* [Work request]: Copy each line of the entries below that contains the string "agent".

* [Given records]:
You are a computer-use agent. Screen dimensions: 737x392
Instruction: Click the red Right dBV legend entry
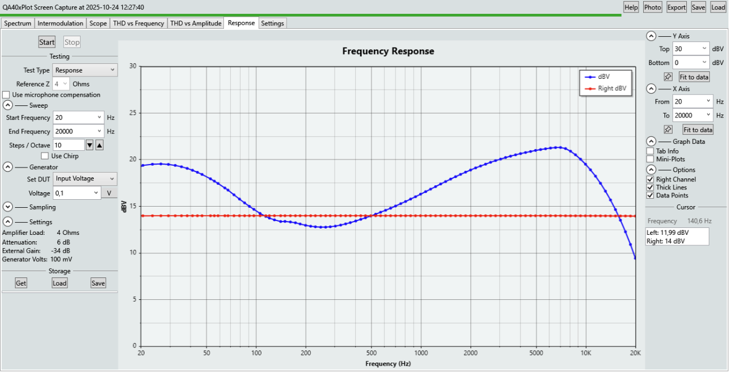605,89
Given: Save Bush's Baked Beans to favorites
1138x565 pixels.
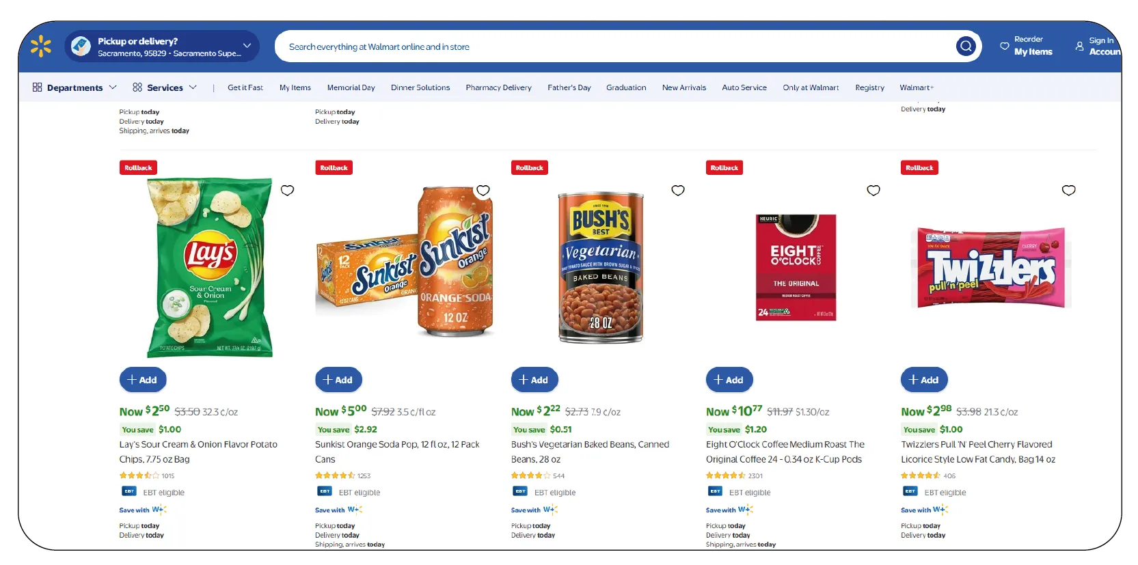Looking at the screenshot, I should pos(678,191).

* * *

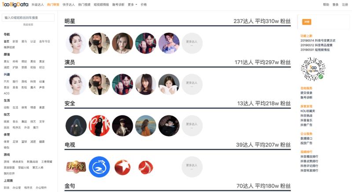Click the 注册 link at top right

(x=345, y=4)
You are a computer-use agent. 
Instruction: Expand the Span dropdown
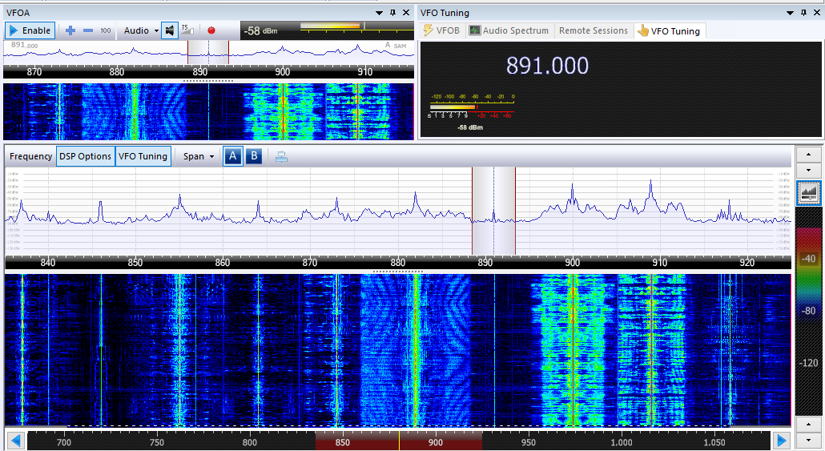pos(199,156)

* * *

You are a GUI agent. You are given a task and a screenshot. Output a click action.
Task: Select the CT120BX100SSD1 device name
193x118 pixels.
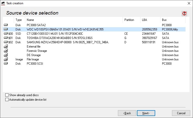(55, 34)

* [Solution below]:
You are a computer-use agent. Screen dimensions: 737x392
You are a computer-use agent. 
You are a GUI agent. You are given a task and a screenshot. Output a click action.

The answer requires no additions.